Journal of Climate, submitted April 2013.

The effect of greenhouse-gas-induced changes in SST on the seasonality of tropical precipitation

John Dwyer
Department of Applied Physics and Applied Mathematics, Columbia University, New York, NY

Michela Biasutti
Lamont-Doherty Earth Observatory of Columbia University, Palisades, NY

Adam Sobel
Department of Applied Physics and Applied Mathematics, Department of Earth and Environmental Sciences, and Lamont-Doherty Earth Observatory, Columbia University, New York, NY.

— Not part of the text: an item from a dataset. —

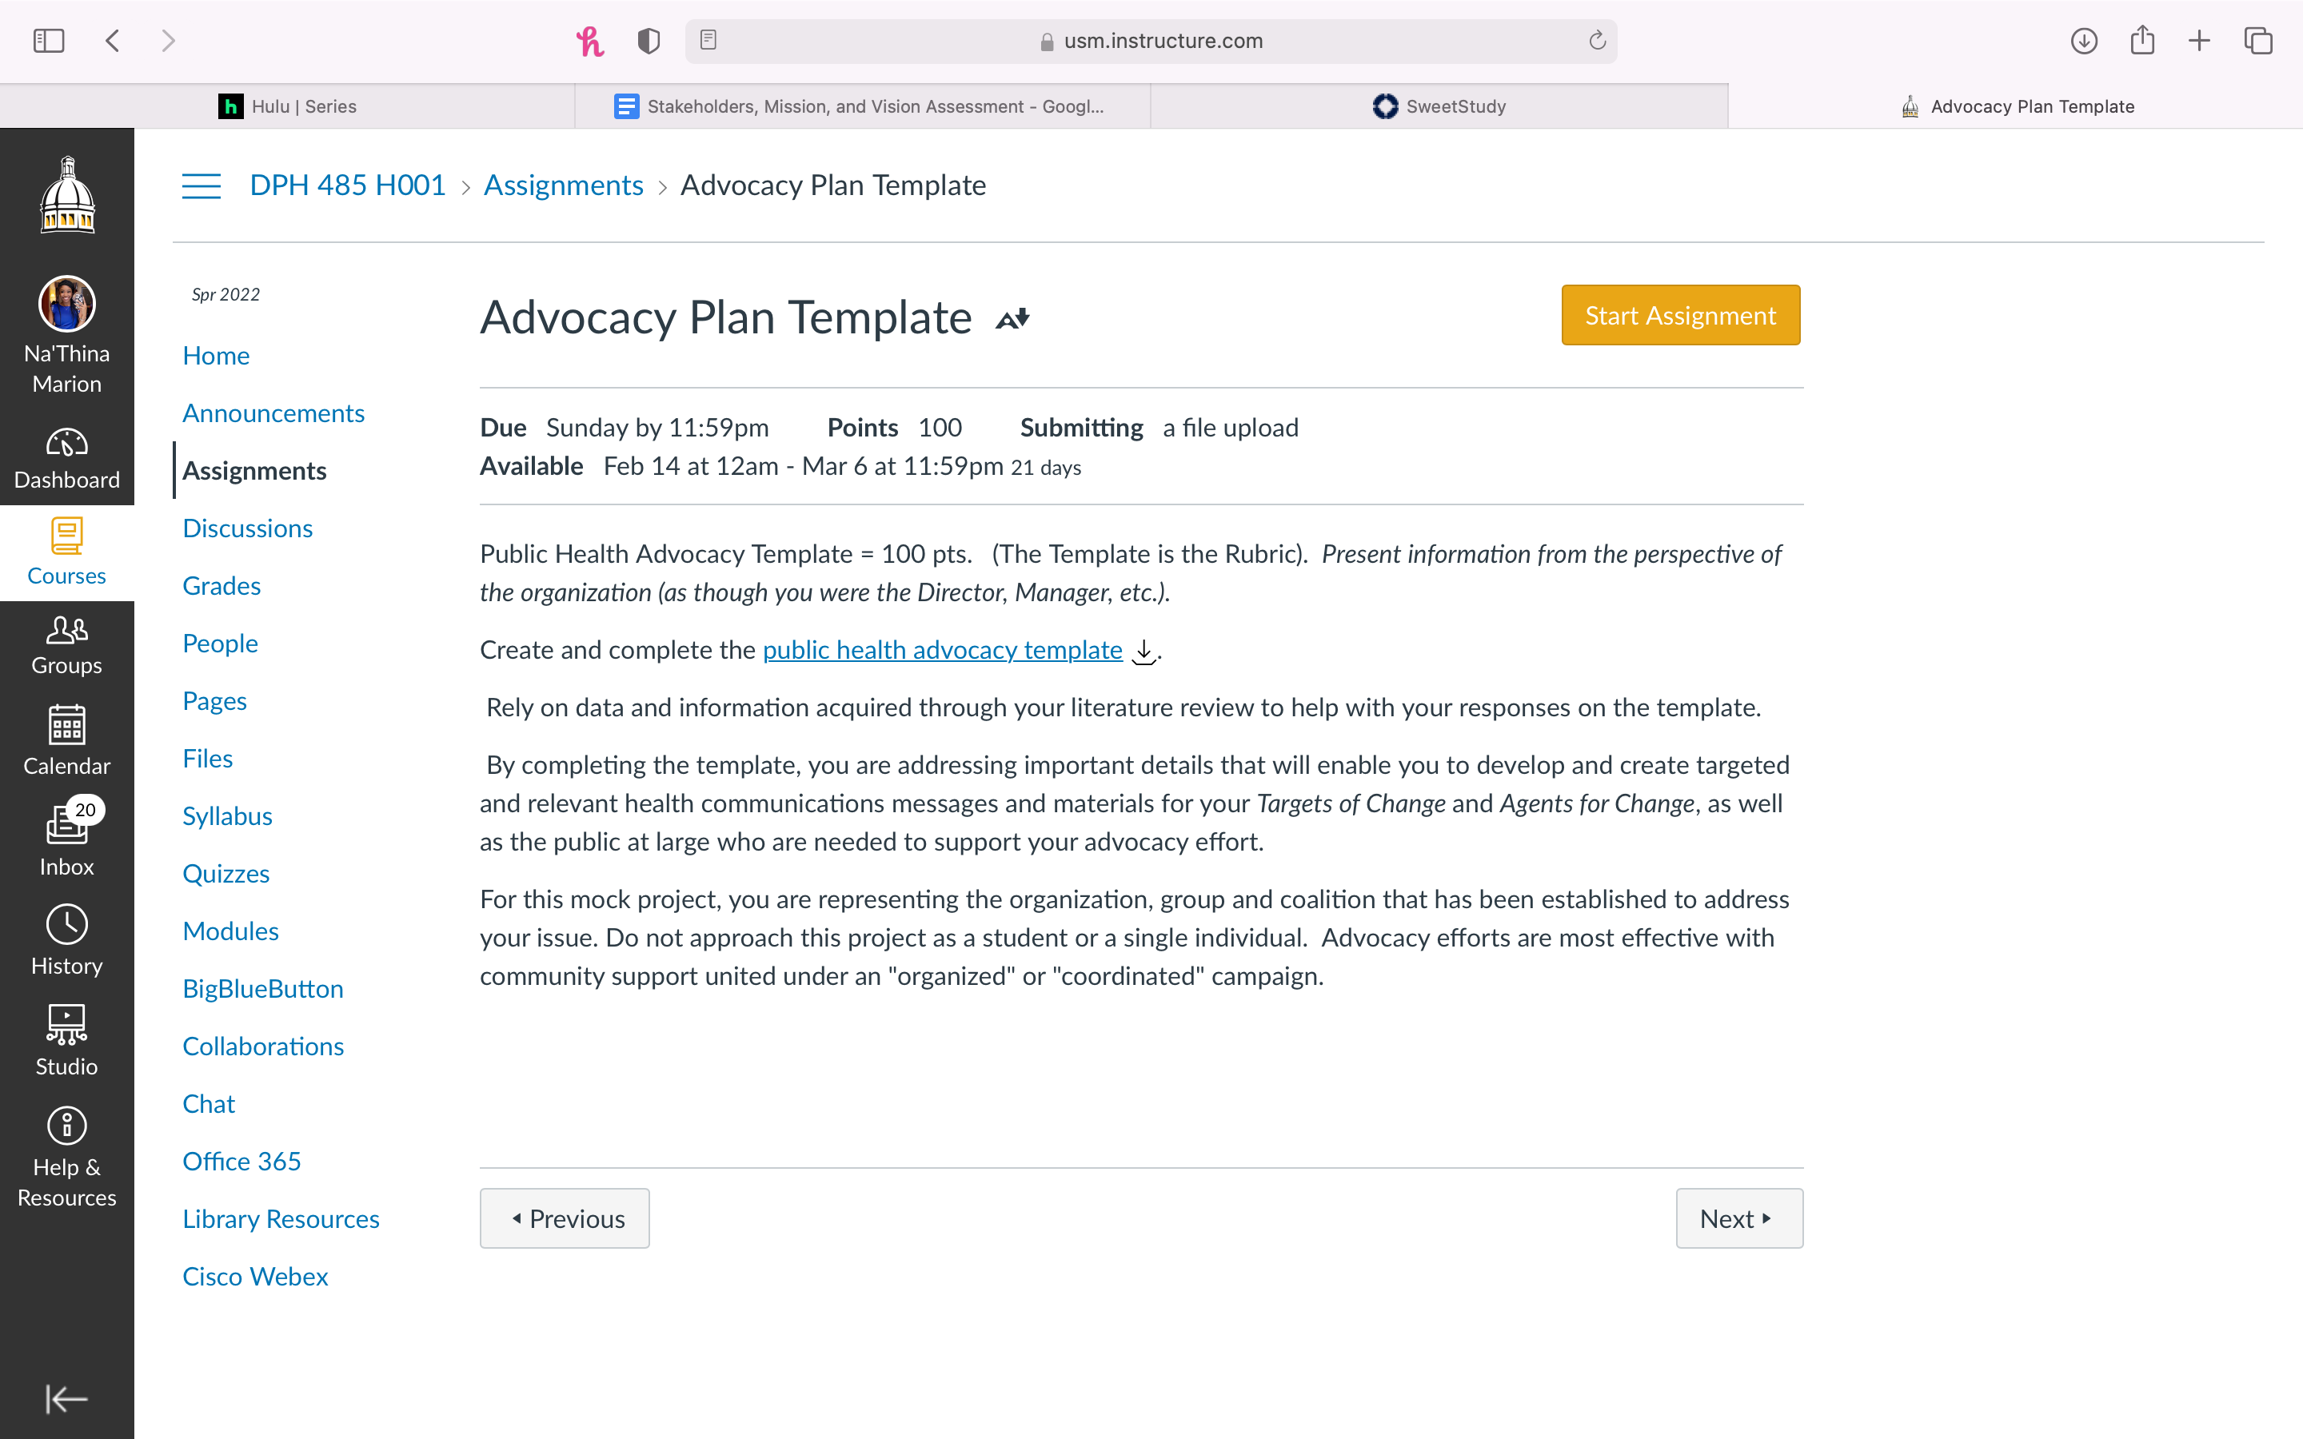Open the Groups navigation icon
Viewport: 2303px width, 1439px height.
pos(67,646)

CMIP5 models project changes to the seasonality of both tropical sea surface temperature (SST) and precipitation when forced by an increase in greenhouse gases. Nearly all models project an amplification and a phase delay of the annual cycle for both quantities, indicating a greater annual range and extrema reached later in the year. We detail these changes and investigate the nature of the seasonal precipitation changes in an AGCM. In response to a prescribed SST with a uniformly higher annual mean temperature, we find a strengthened annual cycle of precipitation due to enhanced vertical moisture advection, and we find a delay to the timing of peak precipitation, consistent with a delay to the timing of the circulation. A budget analysis of this simulation indicates a large degree of similarity with the CMIP5 results. In the second experiment, we change only the seasonal characteristics of SST. For an amplified annual cycle of SST we find an amplified annual cycle of precipitation, while for a delayed SST we find a delayed annual cycle of precipitation. Additionally, there are cross effects: the phase of SST affects the amplitude of precipitation and the amplitude of SST affects the phase of precipitation. Assuming that the seasonal changes of precipitation in the CMIP5 models are entirely due to SST effects and that ocean feedbacks are not important, our AGCM simulations suggest that the annual mean SST warming can explain around 90% of the amplitude increase and 60% of the phase delay of precipitation in the CMIP5 models with the remainder due to seasonal changes in SST.